Di seguito le sue parole: 

«Quando ho firmato per il Napoli nel 2022 ero molto felice: tutti mi hanno accolto benissimo. Sono qui da quasi 4 anni, il tempo vola: ho vissuto momenti bellissimi. Tanti uruguaiani qui? Napoli è molto simile al Sud America, anche per quello ogni uruguaiano che è venuto si è trovato bene ed è sempre stato pronto a sudare la maglia. Cavani qui ha fatto degli anni incredibili, anche Gargano». 

Gli scudetti vinti con il Napoli: i ricordi di Olivera

Olivera ha fatto anche un viaggio nei ricordi attraverso le emozioni vissute con i due scudetti. «Napoli-Salernitana 2023? Mi ricordo anche il giorno prima di giocare: l'entusiasmo della gente era incredibile. Per la partita ovviamente lo stadio era pieno e nel momento in cui ho fatto gol è stata una festa.
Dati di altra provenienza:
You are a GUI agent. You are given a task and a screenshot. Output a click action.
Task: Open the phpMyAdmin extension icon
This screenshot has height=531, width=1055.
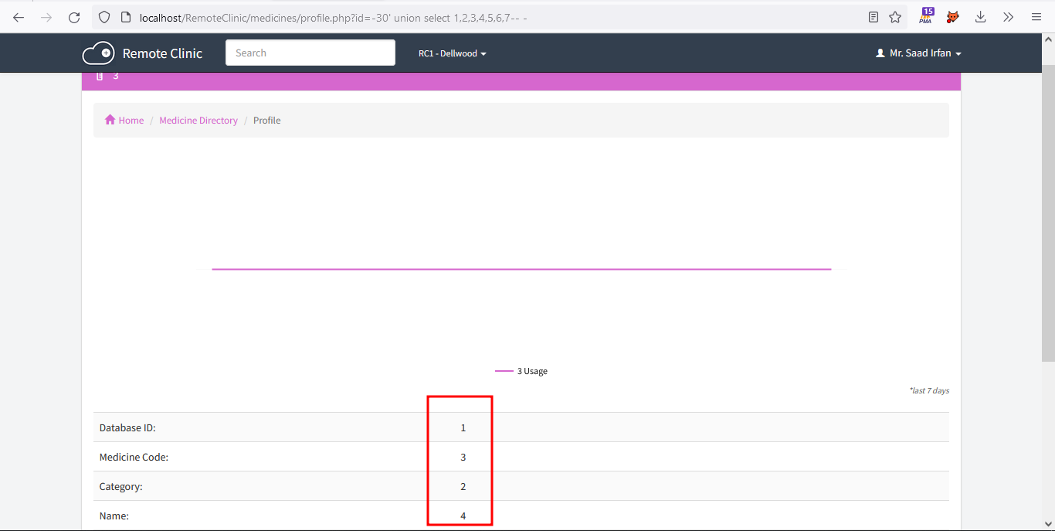tap(925, 16)
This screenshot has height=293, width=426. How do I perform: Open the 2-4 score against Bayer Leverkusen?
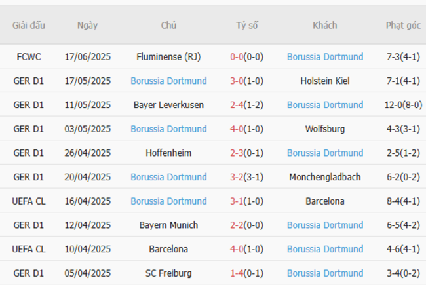(x=237, y=105)
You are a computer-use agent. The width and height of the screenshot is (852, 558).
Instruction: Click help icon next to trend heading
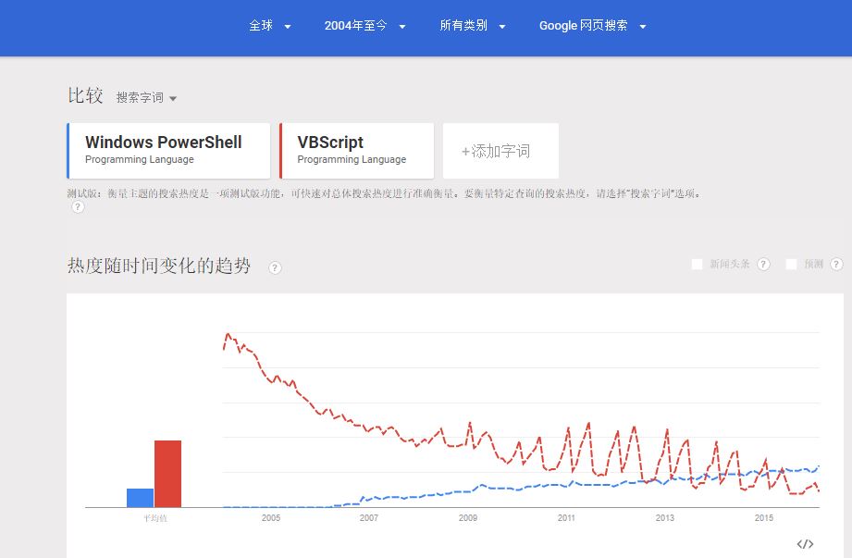(x=275, y=267)
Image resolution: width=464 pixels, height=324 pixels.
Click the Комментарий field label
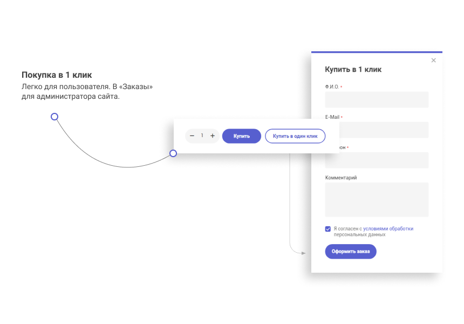pos(341,178)
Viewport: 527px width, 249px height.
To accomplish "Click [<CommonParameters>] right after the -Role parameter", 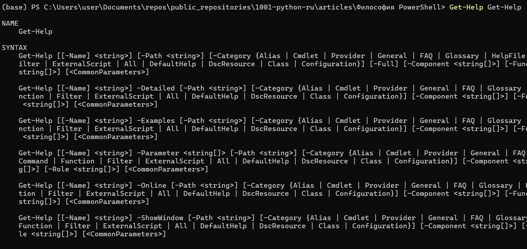I will (166, 169).
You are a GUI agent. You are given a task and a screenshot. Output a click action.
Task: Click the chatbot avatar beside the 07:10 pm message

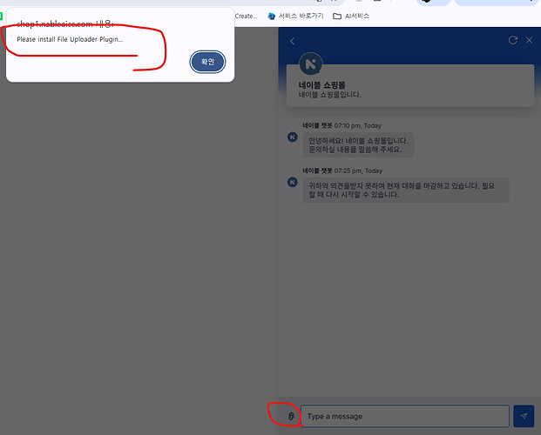[293, 137]
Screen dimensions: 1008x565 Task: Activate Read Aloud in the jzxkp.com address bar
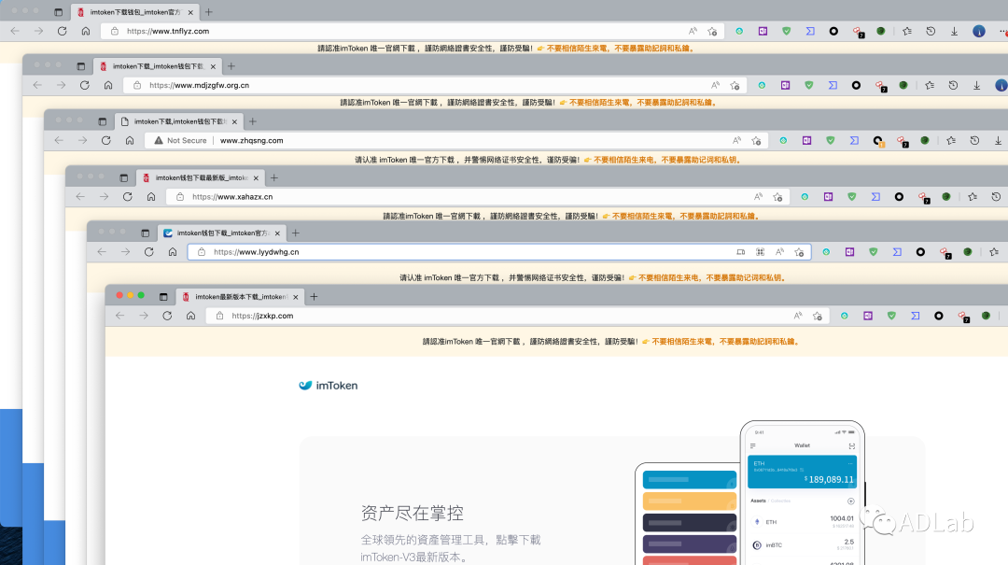(800, 316)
Poi lo scudetto è arrivato con la partita dopo». 

«Quando è arrivato Conte a Napoli sono stato felice: è un allenatore che tutto il mondo conosce, ha allenato tante squadre importanti, per noi era una sfida dopo l'anno del 10° posto. L'anno scorso abbiamo lottato fino alla fine, è stato emozionante. Contro il Cagliari con i gol di McTominay e Lukaku per fortuna siamo riusciti a vincere lo scudetto». 
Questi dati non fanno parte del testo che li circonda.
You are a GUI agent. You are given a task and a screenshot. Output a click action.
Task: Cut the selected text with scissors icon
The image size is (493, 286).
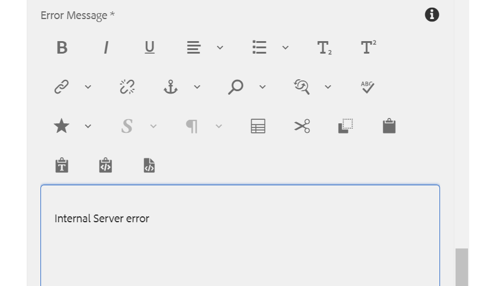302,126
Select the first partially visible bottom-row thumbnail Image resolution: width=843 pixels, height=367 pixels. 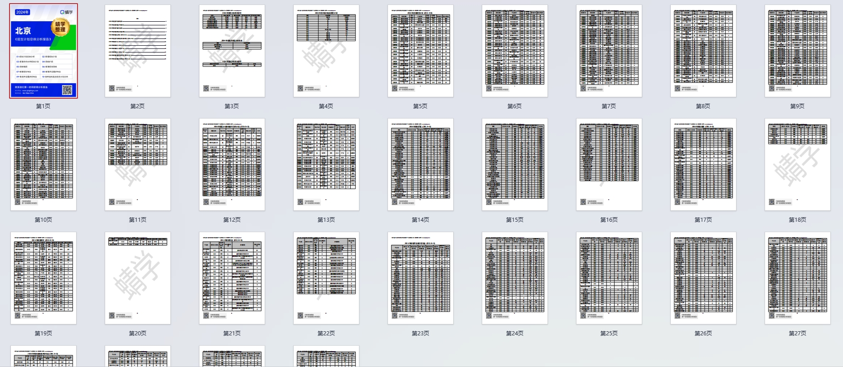[44, 357]
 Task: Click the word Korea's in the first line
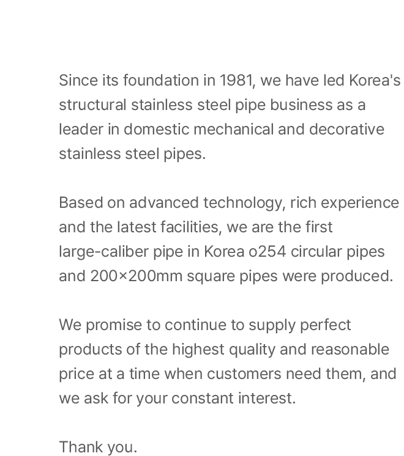pos(375,80)
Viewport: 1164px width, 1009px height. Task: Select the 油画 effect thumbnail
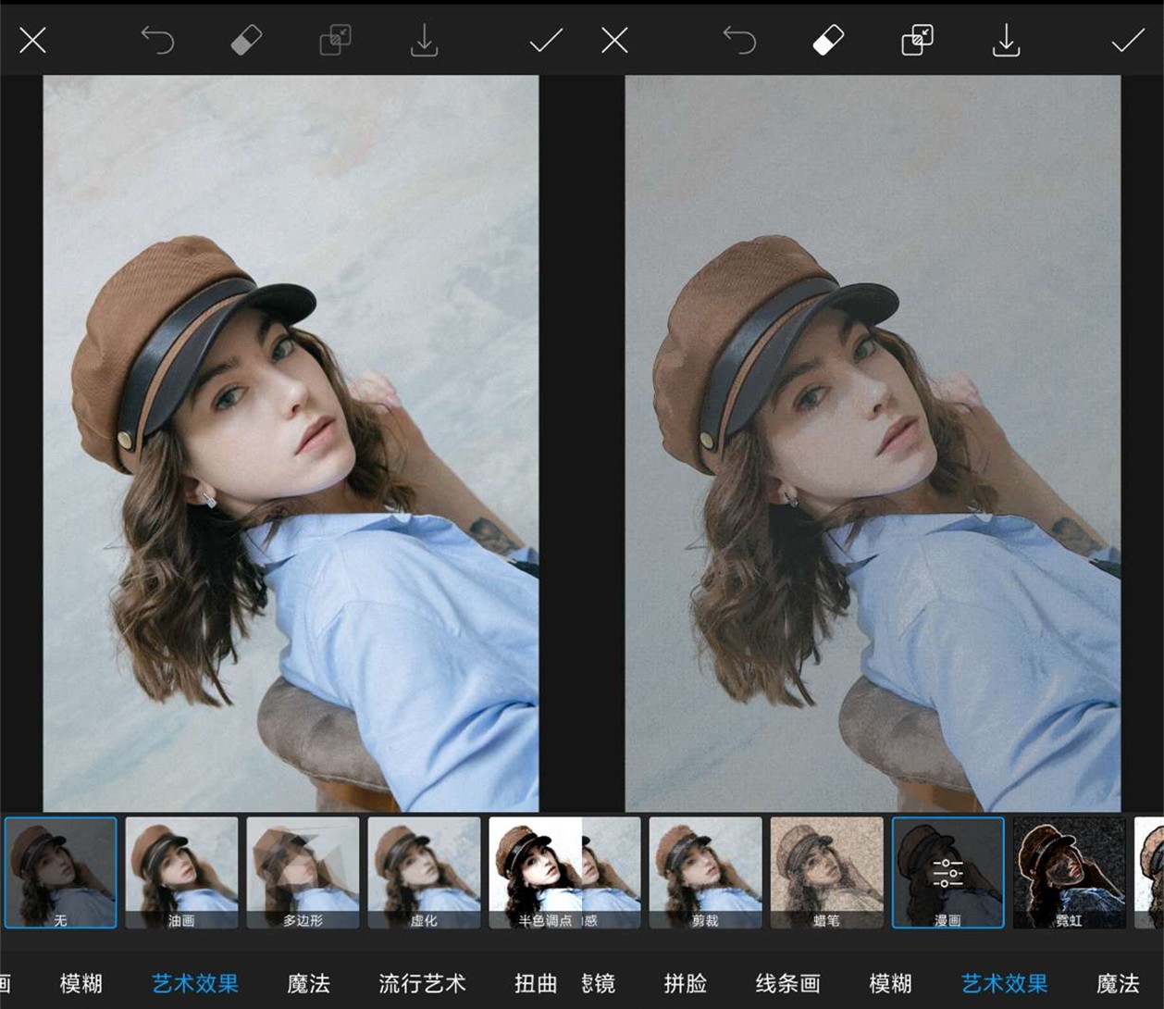pyautogui.click(x=181, y=872)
Parma, Lazio ed ora Cremonese: il bilancio

1 punto nelle ultime due partite, con una prestazione opaca contro la Lazio. «Prima della partita contro il Parma eravamo convinti di fare una buona gara, di portare i tre punti a casa. Purtroppo quel loro gol arrivato nel 1° minuto ha cambiato la gara: penso che abbiamo giocato bene, ma purtroppo non siamo riusciti a fare il secondo gol. Contro la Lazio, invece, sappiamo di aver fatto una brutta partita».
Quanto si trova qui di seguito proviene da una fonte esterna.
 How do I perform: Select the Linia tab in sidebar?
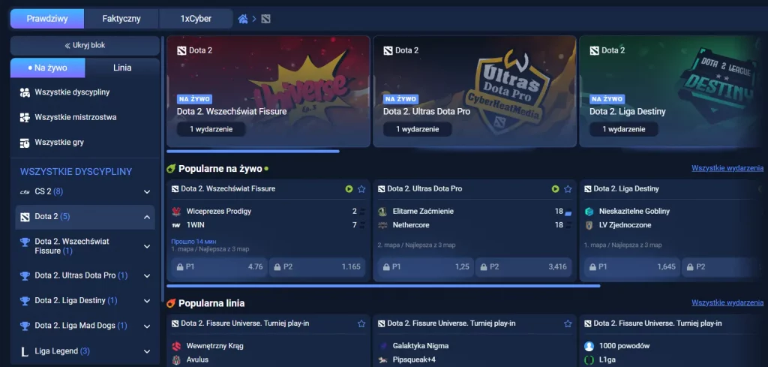point(122,68)
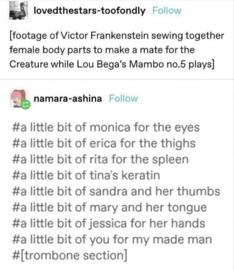
Task: Select the trombone section hashtag
Action: [70, 256]
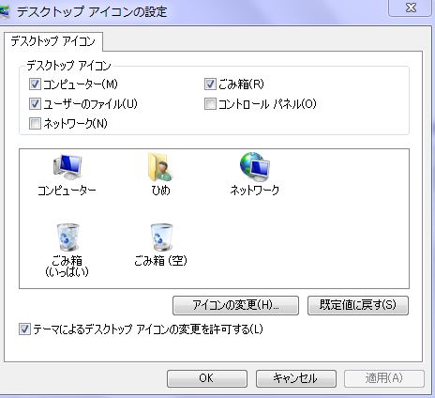Select the ネットワーク globe icon
The height and width of the screenshot is (398, 435).
click(x=255, y=167)

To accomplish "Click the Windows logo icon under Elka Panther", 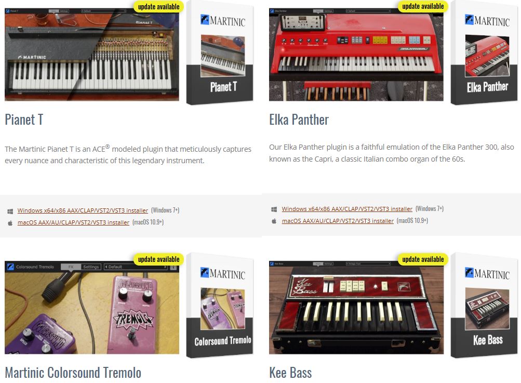I will tap(274, 209).
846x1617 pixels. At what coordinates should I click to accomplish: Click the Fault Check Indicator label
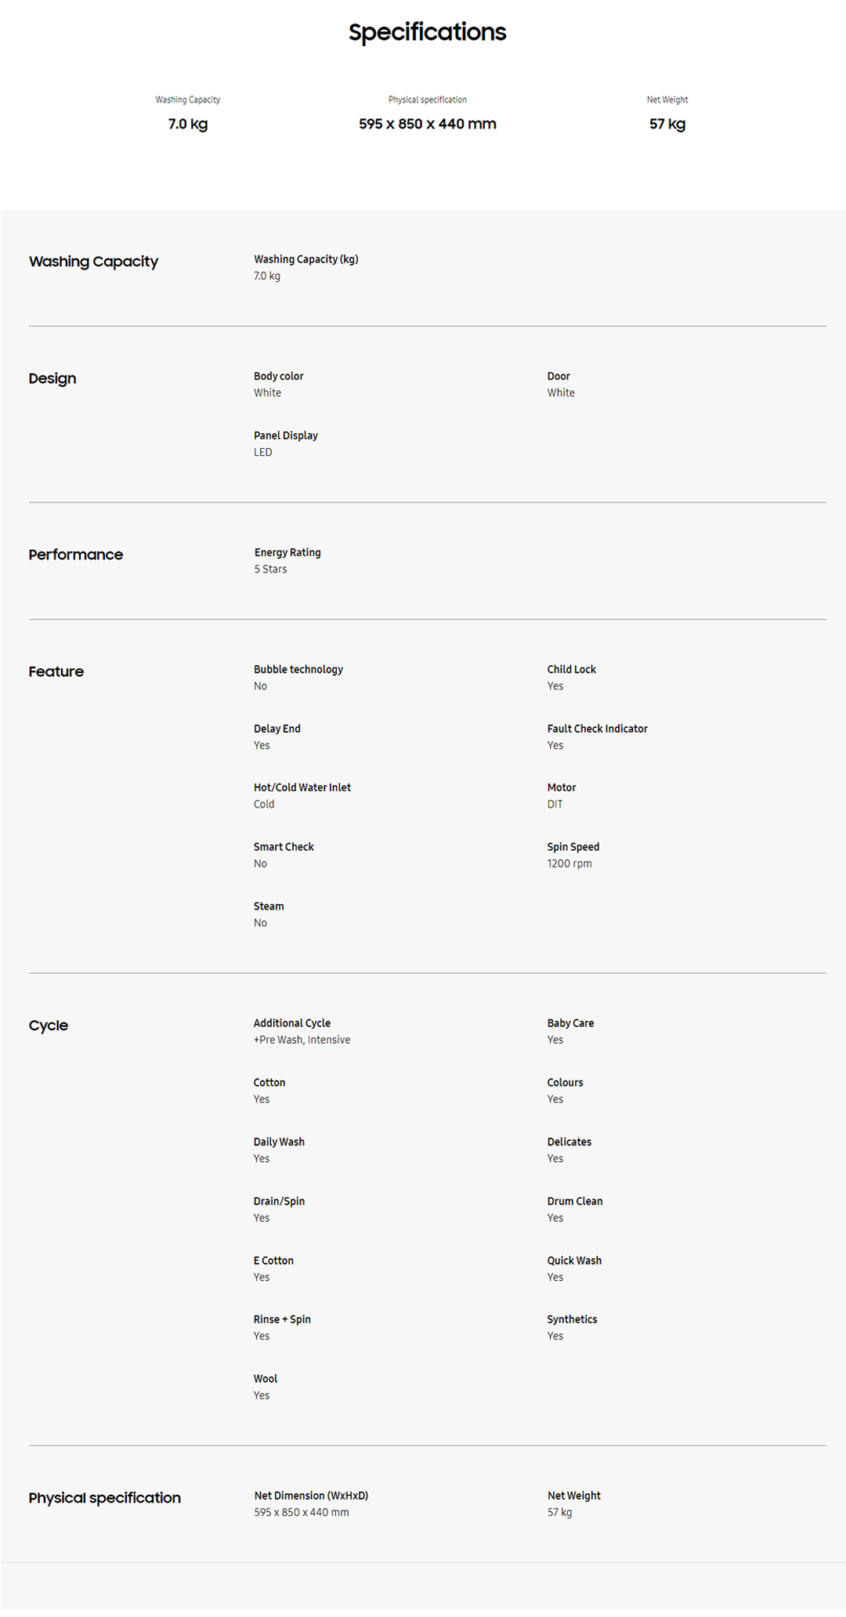click(597, 729)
«Ho fatto il mio primo gol al Napoli contro la Cremonese, speriamo di rifarlo venerdì. Mi ricordo che fu una bella partita. Dobbiamo subito cambiare la testa: vogliamo restare su in classifica per qualificarci in Champions League». 

Sulla competizione in difesa e sulla fascia

«Competizione sulla fascia sinistra? Siamo tutti buoni giocatori, quindi il livello si alza, soprattutto in allenamento. Bisogna lavorare duramente ogni giorno per dimostrare al mister di essere pronto per giocare titolare. Per fortuna abbiamo tanti buoni giocatori per far ruotare la squadra. Gutierrez è un bravo ragazzo, sempre disponibile ad aiutare la squadra: è un buon giocatore e speriamo di tenerlo qui tanti anni. 

Difesa a tre o a quattro? Bisogna abituarsi, non cambia molto. Non ho problemi con nessuna formazione».

Tra Napoli e Uruguay: le parole di Olivera 

«Vivo la città di Napoli: come si mangia qui non si mangia da nessuna parte (ride ndr). La gente è come in Uruguay, anche la mia famiglia si trova bene qui. 

Mondiale? Spero di arrivare bene, giocando, perché è importante arrivare con ritmo. Speriamo di fare un bel Mondiale, anche se so che è molto difficile: ci sono squadre molto forti. 

Finale di stagione? Non molleremo e vogliamo lottare fino alla fine, vediamo di arrivare più sopra possibile e sudando questa maglia».